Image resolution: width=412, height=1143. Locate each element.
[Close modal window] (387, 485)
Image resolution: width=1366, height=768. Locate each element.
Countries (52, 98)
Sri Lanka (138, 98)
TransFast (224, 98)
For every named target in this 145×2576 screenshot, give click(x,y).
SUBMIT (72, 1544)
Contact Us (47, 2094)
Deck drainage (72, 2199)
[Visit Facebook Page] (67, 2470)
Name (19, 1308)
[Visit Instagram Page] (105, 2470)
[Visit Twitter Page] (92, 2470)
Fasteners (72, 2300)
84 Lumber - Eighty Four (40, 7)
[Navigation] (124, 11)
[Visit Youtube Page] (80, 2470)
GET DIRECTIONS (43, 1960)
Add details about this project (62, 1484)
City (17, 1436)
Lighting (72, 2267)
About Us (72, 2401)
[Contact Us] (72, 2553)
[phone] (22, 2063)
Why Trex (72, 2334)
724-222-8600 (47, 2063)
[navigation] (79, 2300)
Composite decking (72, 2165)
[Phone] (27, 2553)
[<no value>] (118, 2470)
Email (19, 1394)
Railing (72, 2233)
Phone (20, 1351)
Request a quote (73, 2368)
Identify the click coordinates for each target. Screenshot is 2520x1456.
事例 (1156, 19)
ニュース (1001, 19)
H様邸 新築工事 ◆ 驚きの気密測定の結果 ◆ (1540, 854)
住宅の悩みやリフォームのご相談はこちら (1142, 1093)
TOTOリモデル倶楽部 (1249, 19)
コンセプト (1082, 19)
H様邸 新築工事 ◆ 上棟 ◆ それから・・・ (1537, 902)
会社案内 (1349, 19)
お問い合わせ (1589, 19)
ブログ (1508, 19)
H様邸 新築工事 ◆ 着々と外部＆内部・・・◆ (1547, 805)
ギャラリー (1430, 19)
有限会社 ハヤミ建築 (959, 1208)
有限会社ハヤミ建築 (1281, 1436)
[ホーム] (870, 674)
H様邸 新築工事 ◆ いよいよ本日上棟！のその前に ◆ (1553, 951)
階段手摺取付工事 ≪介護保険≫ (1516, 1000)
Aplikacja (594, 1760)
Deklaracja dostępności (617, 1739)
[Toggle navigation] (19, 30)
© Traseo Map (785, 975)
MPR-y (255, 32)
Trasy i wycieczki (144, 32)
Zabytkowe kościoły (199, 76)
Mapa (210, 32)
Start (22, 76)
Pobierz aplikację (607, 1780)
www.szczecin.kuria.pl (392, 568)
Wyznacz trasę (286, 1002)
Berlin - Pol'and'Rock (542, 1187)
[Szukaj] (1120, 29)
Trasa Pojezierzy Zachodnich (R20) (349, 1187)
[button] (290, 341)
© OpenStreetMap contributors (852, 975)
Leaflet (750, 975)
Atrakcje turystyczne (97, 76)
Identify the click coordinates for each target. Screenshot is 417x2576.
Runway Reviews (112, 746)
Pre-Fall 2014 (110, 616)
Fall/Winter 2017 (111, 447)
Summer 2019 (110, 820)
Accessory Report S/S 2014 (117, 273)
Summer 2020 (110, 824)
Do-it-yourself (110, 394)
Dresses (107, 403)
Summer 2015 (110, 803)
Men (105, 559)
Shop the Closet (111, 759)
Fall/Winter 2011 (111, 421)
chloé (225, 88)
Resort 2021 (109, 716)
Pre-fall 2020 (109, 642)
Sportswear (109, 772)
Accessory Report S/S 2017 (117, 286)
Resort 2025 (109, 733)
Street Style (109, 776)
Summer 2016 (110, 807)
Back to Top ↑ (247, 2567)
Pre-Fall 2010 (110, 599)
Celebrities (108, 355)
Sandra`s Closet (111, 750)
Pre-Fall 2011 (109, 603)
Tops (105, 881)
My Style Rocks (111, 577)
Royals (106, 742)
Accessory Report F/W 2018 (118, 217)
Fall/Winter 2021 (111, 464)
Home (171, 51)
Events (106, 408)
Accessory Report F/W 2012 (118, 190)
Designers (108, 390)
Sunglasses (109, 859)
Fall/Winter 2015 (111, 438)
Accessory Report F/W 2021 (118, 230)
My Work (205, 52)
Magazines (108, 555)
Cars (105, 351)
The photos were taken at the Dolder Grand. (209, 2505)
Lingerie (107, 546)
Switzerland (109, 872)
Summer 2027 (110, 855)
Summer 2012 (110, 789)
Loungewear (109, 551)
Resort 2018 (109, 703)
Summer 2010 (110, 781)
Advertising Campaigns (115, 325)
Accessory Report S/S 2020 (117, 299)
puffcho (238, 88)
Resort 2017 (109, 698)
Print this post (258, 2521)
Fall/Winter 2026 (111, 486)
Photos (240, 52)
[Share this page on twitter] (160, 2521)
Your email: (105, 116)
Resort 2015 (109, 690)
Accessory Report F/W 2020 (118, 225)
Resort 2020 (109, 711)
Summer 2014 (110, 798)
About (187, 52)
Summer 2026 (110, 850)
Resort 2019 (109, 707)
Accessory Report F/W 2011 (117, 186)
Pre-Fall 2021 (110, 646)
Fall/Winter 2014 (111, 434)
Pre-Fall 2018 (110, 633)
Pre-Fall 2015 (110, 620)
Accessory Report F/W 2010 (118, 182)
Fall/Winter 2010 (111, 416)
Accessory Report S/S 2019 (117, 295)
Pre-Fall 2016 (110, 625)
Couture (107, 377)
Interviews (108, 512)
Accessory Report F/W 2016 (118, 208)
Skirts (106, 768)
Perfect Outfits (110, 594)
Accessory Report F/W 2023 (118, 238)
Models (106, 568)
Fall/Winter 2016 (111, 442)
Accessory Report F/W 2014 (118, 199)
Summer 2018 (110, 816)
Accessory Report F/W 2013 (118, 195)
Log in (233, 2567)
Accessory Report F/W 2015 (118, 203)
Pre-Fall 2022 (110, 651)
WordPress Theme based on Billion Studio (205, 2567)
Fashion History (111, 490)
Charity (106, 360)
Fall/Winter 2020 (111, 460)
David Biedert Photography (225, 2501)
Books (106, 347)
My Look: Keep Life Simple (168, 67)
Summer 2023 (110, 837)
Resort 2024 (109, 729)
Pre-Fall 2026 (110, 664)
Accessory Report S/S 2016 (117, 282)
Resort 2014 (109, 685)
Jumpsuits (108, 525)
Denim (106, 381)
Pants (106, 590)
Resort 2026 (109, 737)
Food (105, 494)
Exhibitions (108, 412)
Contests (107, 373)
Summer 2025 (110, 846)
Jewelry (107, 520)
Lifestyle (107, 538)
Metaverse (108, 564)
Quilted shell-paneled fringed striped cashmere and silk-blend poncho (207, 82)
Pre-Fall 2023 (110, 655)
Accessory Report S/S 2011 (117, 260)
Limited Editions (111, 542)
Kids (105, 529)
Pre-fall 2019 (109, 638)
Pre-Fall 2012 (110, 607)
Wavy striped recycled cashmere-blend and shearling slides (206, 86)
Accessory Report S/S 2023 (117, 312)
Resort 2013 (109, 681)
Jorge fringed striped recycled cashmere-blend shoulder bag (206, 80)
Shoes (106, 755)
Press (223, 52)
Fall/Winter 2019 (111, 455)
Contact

Work required: Copy out the whole listing above, leaving each line exactly as it stands.

Written reply:
Image resolution: width=412, height=1143. Locate each element.
[Close modal window] (387, 485)
Image resolution: width=1366, height=768. Locate each element.
Countries (52, 98)
Sri Lanka (138, 98)
TransFast (224, 98)
For every named target in this 145×2576 screenshot, give click(x,y).
SUBMIT (72, 1544)
Contact Us (47, 2094)
Deck drainage (72, 2199)
[Visit Facebook Page] (67, 2470)
Name (19, 1308)
[Visit Instagram Page] (105, 2470)
[Visit Twitter Page] (92, 2470)
Fasteners (72, 2300)
84 Lumber - Eighty Four (40, 7)
[Navigation] (124, 11)
[Visit Youtube Page] (80, 2470)
GET DIRECTIONS (43, 1960)
Add details about this project (62, 1484)
City (17, 1436)
Lighting (72, 2267)
About Us (72, 2401)
[Contact Us] (72, 2553)
[phone] (22, 2063)
Why Trex (72, 2334)
724-222-8600 (47, 2063)
[navigation] (79, 2300)
Composite decking (72, 2165)
[Phone] (27, 2553)
[<no value>] (118, 2470)
Email (19, 1394)
Railing (72, 2233)
Phone (20, 1351)
Request a quote (73, 2368)
Identify the click coordinates for each target. Screenshot is 2520x1456.
事例 (1156, 19)
ニュース (1001, 19)
H様邸 新築工事 ◆ 驚きの気密測定の結果 ◆ (1540, 854)
住宅の悩みやリフォームのご相談はこちら (1142, 1093)
TOTOリモデル倶楽部 (1249, 19)
コンセプト (1082, 19)
H様邸 新築工事 ◆ 上棟 ◆ それから・・・ (1537, 902)
会社案内 (1349, 19)
お問い合わせ (1589, 19)
ブログ (1508, 19)
H様邸 新築工事 ◆ 着々と外部＆内部・・・◆ (1547, 805)
ギャラリー (1430, 19)
有限会社 ハヤミ建築 (959, 1208)
有限会社ハヤミ建築 (1281, 1436)
[ホーム] (870, 674)
H様邸 新築工事 ◆ いよいよ本日上棟！のその前に ◆ (1553, 951)
階段手摺取付工事 ≪介護保険≫ (1516, 1000)
Aplikacja (594, 1760)
Deklaracja dostępności (617, 1739)
[Toggle navigation] (19, 30)
© Traseo Map (785, 975)
MPR-y (255, 32)
Trasy i wycieczki (144, 32)
Zabytkowe kościoły (199, 76)
Mapa (210, 32)
Start (22, 76)
Pobierz aplikację (607, 1780)
www.szczecin.kuria.pl (392, 568)
Wyznacz trasę (286, 1002)
Berlin - Pol'and'Rock (542, 1187)
[Szukaj] (1120, 29)
Trasa Pojezierzy Zachodnich (R20) (349, 1187)
[button] (290, 341)
© OpenStreetMap contributors (852, 975)
Leaflet (750, 975)
Atrakcje turystyczne (97, 76)
Identify the click coordinates for each target. Screenshot is 417x2576.
Runway Reviews (112, 746)
Pre-Fall 2014 (110, 616)
Fall/Winter 2017 (111, 447)
Summer 2019 (110, 820)
Accessory Report S/S 2014 (117, 273)
Summer 2020 (110, 824)
Do-it-yourself (110, 394)
Dresses (107, 403)
Summer 2015 (110, 803)
Men (105, 559)
Shop the Closet (111, 759)
Fall/Winter 2011 (111, 421)
chloé (225, 88)
Resort 2021 (109, 716)
Pre-fall 2020 (109, 642)
Sportswear (109, 772)
Accessory Report S/S 2017 (117, 286)
Resort 2025 (109, 733)
Street Style (109, 776)
Summer 2016 (110, 807)
Back to Top ↑ (247, 2567)
Pre-Fall 2010 (110, 599)
Celebrities (108, 355)
Sandra`s Closet (111, 750)
Pre-Fall 2011 (109, 603)
Tops (105, 881)
My Style Rocks (111, 577)
Royals (106, 742)
Accessory Report F/W 2018 (118, 217)
Fall/Winter 2021 (111, 464)
Home (171, 51)
Events (106, 408)
Accessory Report F/W 2012 (118, 190)
Designers (108, 390)
Sunglasses (109, 859)
Fall/Winter 2015 (111, 438)
Accessory Report F/W 2021 (118, 230)
My Work (205, 52)
Magazines (108, 555)
Cars (105, 351)
The photos were taken at the Dolder Grand. (209, 2505)
Lingerie (107, 546)
Switzerland (109, 872)
Summer 2027 (110, 855)
Summer 2012 (110, 789)
Loungewear (109, 551)
Resort 2018 (109, 703)
Summer 2010 (110, 781)
Advertising Campaigns (115, 325)
Accessory Report S/S 2020 (117, 299)
puffcho (238, 88)
Resort 2017 (109, 698)
Print this post (258, 2521)
Fall/Winter 2026 (111, 486)
Photos (240, 52)
[Share this page on twitter] (160, 2521)
Your email: (105, 116)
Resort 2015 (109, 690)
Accessory Report F/W 2020 (118, 225)
Resort 2020 (109, 711)
Summer 2014 (110, 798)
About (187, 52)
Summer 2026 (110, 850)
Resort 2019 (109, 707)
Accessory Report F/W 2011 (117, 186)
Pre-Fall 2021 (110, 646)
Fall/Winter 2014 (111, 434)
Pre-Fall 2018 (110, 633)
Pre-Fall 2015 (110, 620)
Accessory Report F/W 2010 (118, 182)
Fall/Winter 2010 (111, 416)
Accessory Report S/S 2019 (117, 295)
Pre-Fall 2016 (110, 625)
Couture (107, 377)
Interviews (108, 512)
Accessory Report F/W 2016 (118, 208)
Skirts (106, 768)
Perfect Outfits (110, 594)
Accessory Report F/W 2023 (118, 238)
Models (106, 568)
Fall/Winter 2016 (111, 442)
Accessory Report F/W 2014 (118, 199)
Summer 2018 (110, 816)
Accessory Report F/W 2013 (118, 195)
Log in (233, 2567)
Accessory Report F/W 2015 (118, 203)
Pre-Fall 2022 (110, 651)
WordPress Theme based on Billion Studio (205, 2567)
Fashion History (111, 490)
Charity (106, 360)
Fall/Winter 2020 (111, 460)
David Biedert Photography (225, 2501)
Books (106, 347)
My Look: Keep Life Simple (168, 67)
Summer 2023 (110, 837)
Resort 2024 (109, 729)
Pre-Fall 2026 (110, 664)
Accessory Report S/S 2016 (117, 282)
Resort 2014 (109, 685)
Jumpsuits (108, 525)
Denim (106, 381)
Pants (106, 590)
Resort 2026 (109, 737)
Food (105, 494)
Exhibitions (108, 412)
Contests (107, 373)
Summer 2025 (110, 846)
Jewelry (107, 520)
Lifestyle (107, 538)
Metaverse (108, 564)
Quilted shell-paneled fringed striped cashmere and silk-blend poncho (207, 82)
Pre-Fall 2023 (110, 655)
Accessory Report S/S 2011 (117, 260)
Limited Editions (111, 542)
Kids (105, 529)
Pre-fall 2019 (109, 638)
Pre-Fall 2012 (110, 607)
Wavy striped recycled cashmere-blend and shearling slides (206, 86)
Accessory Report S/S 2023 (117, 312)
Resort 2013 (109, 681)
Jorge fringed striped recycled cashmere-blend shoulder bag (206, 80)
Shoes (106, 755)
Press (223, 52)
Fall/Winter 2019 (111, 455)
Contact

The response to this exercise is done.